Há em todas as faces da obra de Nemésio uma forte dimensão autobiográfica, que, como explica Graça Moura, se manifesta na forma como ele poetisa a partir de circunstâncias da sua vida, das suas referências, dos seus familiares, "dos seus gostos e desgostos, prazeres e desprazeres () incluindo a sua aproximação das incandescências do transcendente". Um mundo interior angustiado que o aproxima dos Presencistas, pois nunca perde um certa alegria de viver e de um sentido final da redenção, por isso brinca e joga com as palavras, mais prontas a uma reconciliação com a vida não obstante os seus sobressaltos.
Um Mundo Imemorialmente seu.
A 9 de dezembro de 1971, o escritor e poeta açoriano proferia a sua última lição na Faculdade de Letras da Universidade de Lisboa, tinha então 70 anos e chegara ao limite de idade para exercer a docência. Dessa derradeira aula ficam as palavras: "Toda a vida estudei de tudo e o mais que podia para o que desse e viesse. Não me preparava dia a dia para amanhã e depois ou racionando, como a formiga, do verão propício ao inverno rigoroso. Mas talvez não fosse apenas leviano, como a cigarra, pois nunca tive de dançar no inverno e cantei sempre."
António Valdemar, que esteve presente nessa derradeira lição, recorda que o escritor, "dono de um ecletismo profundíssimo e uma capacidade de transfigurar o quotidiano", fez desse momento "uma espécie de viagem biográfica. Foi Nemésio dito por ele próprio. Deambulando pelo seu percurso académico, cultural, pela Europa, pelo Brasil, recuando à diáspora açoriana, ou divagando pelas suas experiências como um jornalista, filólogo, cronista, professor".
É esta dimensão de comunicador e pedagogo não apenas de um conjunto de alunos mas de um País inteiro, que fez dele simultaneamente depositário e divulgador da sua cultura, do seu imaginário. Mega Ferreira sublinha que este homem "tinha uma noção humorística da vida, que só lhe era possível porque ele se entregava a tudo sabendo que cada momento era total e circunstancial". Também António Valdemar recorda o carácter extrovertido de Nemésio: "Era um relâmpago plural, tinha uma irradiação humana que se espalhava por todo o lado."

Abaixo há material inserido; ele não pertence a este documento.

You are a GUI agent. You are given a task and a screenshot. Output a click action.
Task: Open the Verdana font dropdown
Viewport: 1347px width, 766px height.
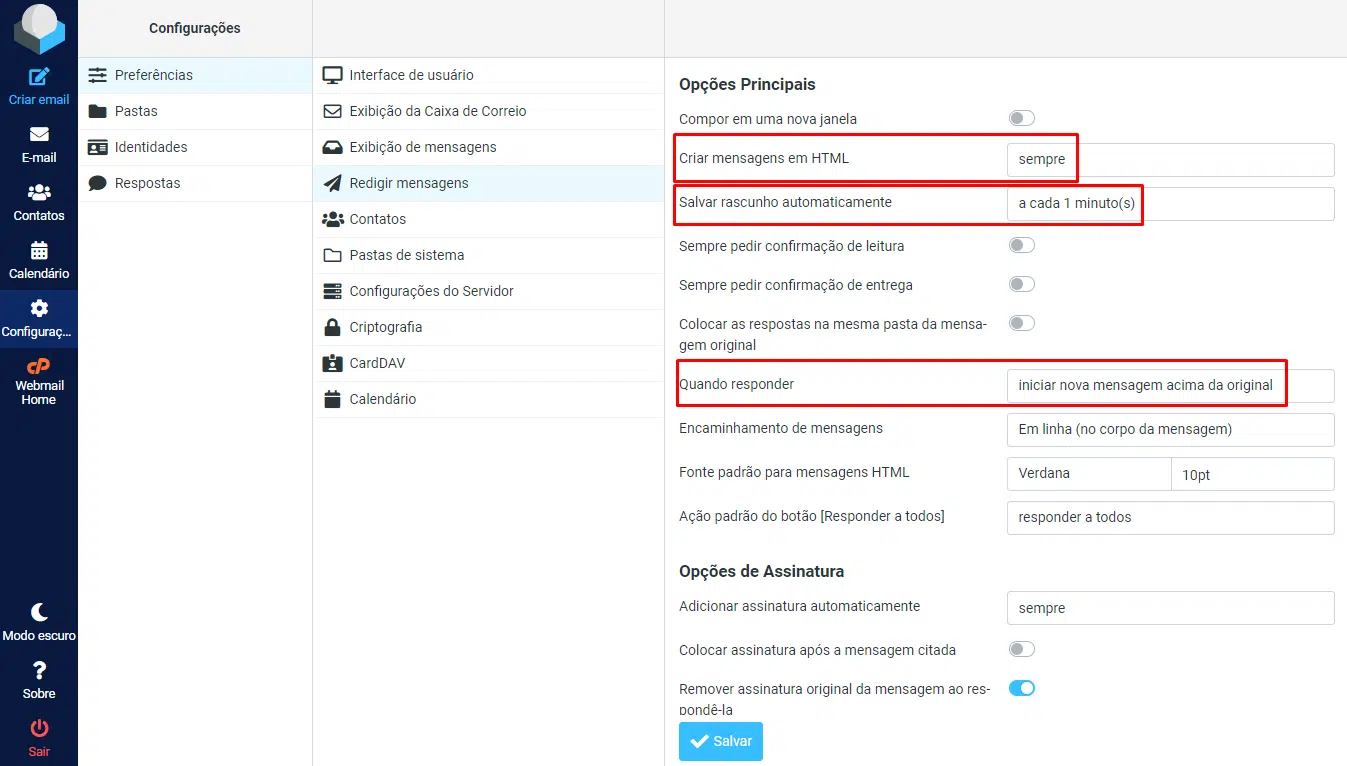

Se Mau Tempo no Canal, considerada urna das obras-primas da literatura portuguesa do século XX, ainda permanece na memória de várias gerações, "o mesmo não está a acontecer com a sua obra poética", diz Valdemar, que lembra a responsabilidade da Imprensa Nacional-Casa da Moeda (que detém os direitos de publicação de Nemésio) e que "nada tem feito" para divulgar este autor que Mário Cesariny ou Herberto Helder tinham como "uma referência fundamental".
Nemésio viria a morrer em 1978 e é David Mourão-Ferreira quem melhor sintetiza a prodigalidade e vastidão da obra nemesiana com a frase: "Foi alguém que verdadeiramente nasceu com um talento multiforme, o qual teria dado à vontade, para mais dez autores todos eles de primeira água."